Why allow Yasser Arafat's isolation and humiliation in the occupied territories, followed by Mahmoud Abbas's, when both could have easily been cultivated as strongmen had they been given the tools they were implicitly promised by the Oslo process: a state, the pomp of office and the coercive means to impose their will on rival groups like Hamas? With almost nothing to show for years of concessions to Israel, both looked to the Palestinian public more like lapdogs rather than rottweilers....

The answer appears to be related to the rise of the neocons, who finally grasped power with the election of President Bush. Israel's most popular news website, Ynet, recently observed of the neocons: "Many are Jews who share a love for Israel." The neocons' vision of American global supremacy is intimately tied to, and dependent on, Israel's regional supremacy. It is not so much that the neocons choose to promote Israel's interests above those of America as that they see the two nations' interests as inseparable and identical......

The consistent aim of Israeli policy over decades, from the left and right, has been to acquire more territory at the expense of its neighbours and entrench its regional supremacy through "divide and rule", particularly of its weakest neighbours such as the Palestinians and the Lebanese. It has always abominated Arab nationalism, especially of the Baathist variety in Iraq and Syria, because it appeared immune to Israeli intrigues.....

But decades of controlling and oppressing Palestinian society allowed Israel to develop a different approach to divide and rule: what might be termed organised chaos, or the "discord" model, one that came to dominate first its thinking and later that of the neocons.....
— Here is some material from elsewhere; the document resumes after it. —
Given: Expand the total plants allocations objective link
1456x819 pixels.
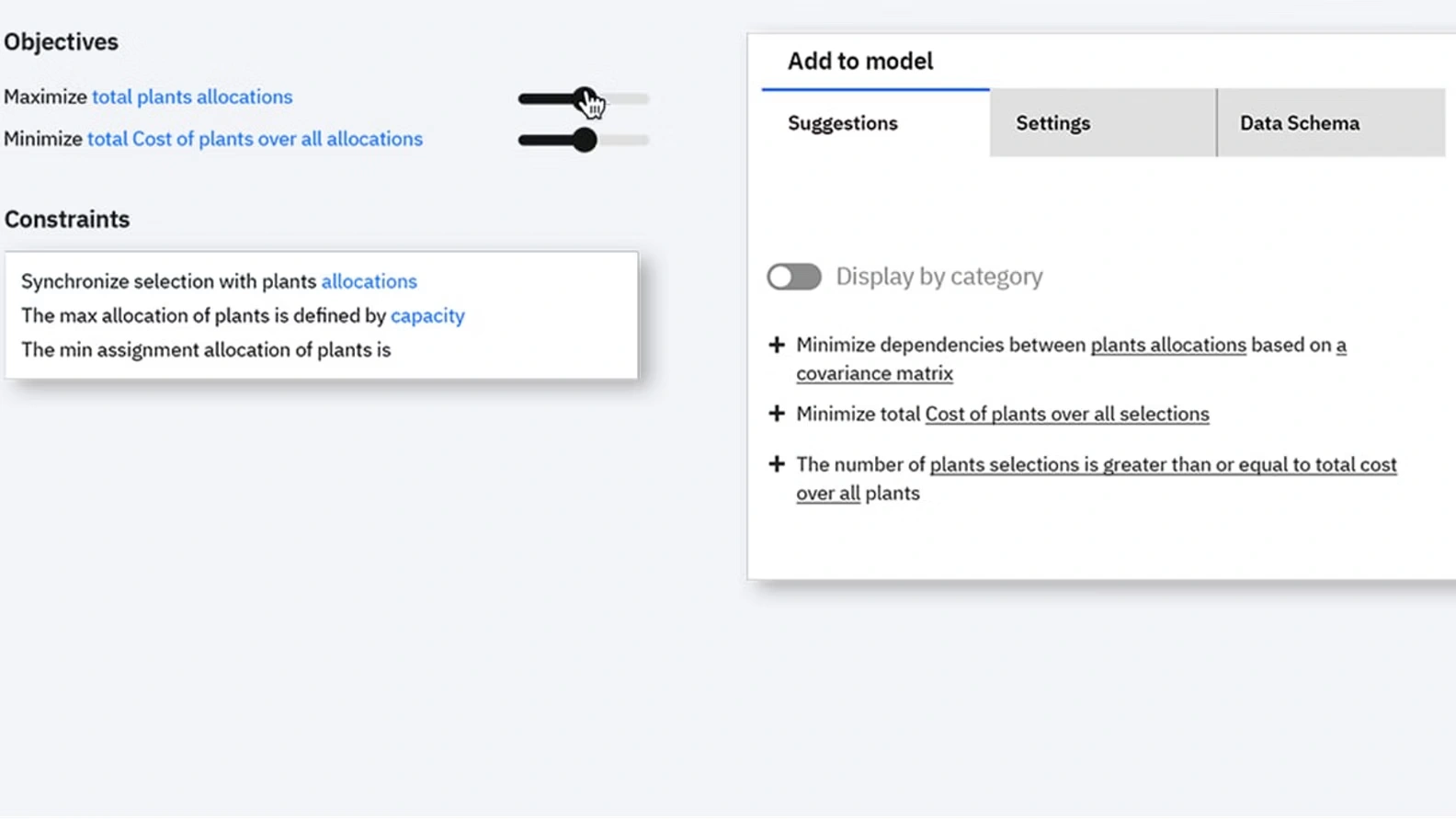Looking at the screenshot, I should [x=191, y=97].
This latter approach exploits the fault lines in Palestinian society to exacerbate tensions and violence. Initially Israel achieved this by promoting rivalry between regional and clan leaders who were forced to compete for Israel's patronage. Later Israel encouraged the emergence of Islamic extremism, especially in the form of Hamas, as a counterweight to the growing popularity of the secular nationalism of Arafat's Fatah party. Israel's discord model is now reaching its apotheosis: low-level and permanent civil war between the old guard of Fatah and the upstarts of Hamas. This kind of Palestinian in-fighting usefully depletes the society's energies and its ability to organise against the real enemy: Israel and its enduring occupation.

The neocons, it appears, have been impressed with this model and wanted to export it to other Middle Eastern states. Under Bush they sold it to the White House as the solution to the problems of Iraq and Lebanon, and ultimately of Iran and Syria too.....
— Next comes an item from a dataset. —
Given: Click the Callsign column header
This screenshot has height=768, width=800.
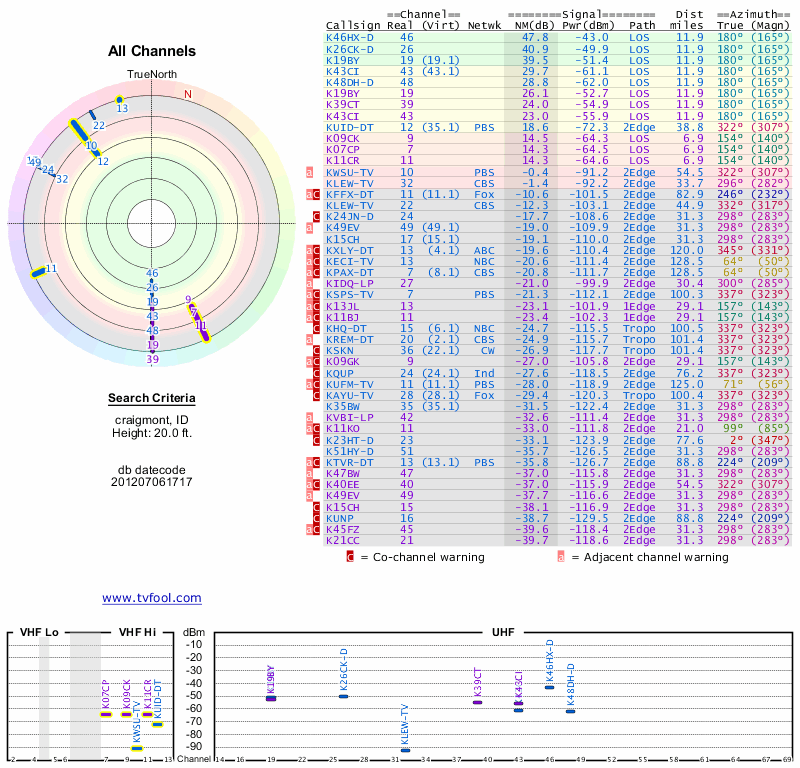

The reason is that a chaotic and feuding Middle East, although it would be a disaster in the view of most informed observers, appears to be greatly desired by Israel and its neocon allies. They believe that the whole Middle East can be run successfully the way Israel has run its Palestinian populations inside the occupied territories, where religious and secular divisions have been accentuated, and inside Israel itself, where for many decades Arab citizens were "de-Palestinianised" and turned into identity-starved and quiescent Muslims, Christians, Druze and Bedouin.....

All states are capable of acting in an irrational or self-destructive manner, but Israel and its supporters may be more vulnerable to this failing than most. That is because Israelis' perception of their region and their future has been grossly distorted by the official state ideology, Zionism, with its belief in Israel's inalienable right to preserve itself as an ethnic state; its confused messianic assumptions, strange for a secular ideology, about Jews returning to a land promised by God; and its contempt for, and refusal to understand, everything Arab or Muslim."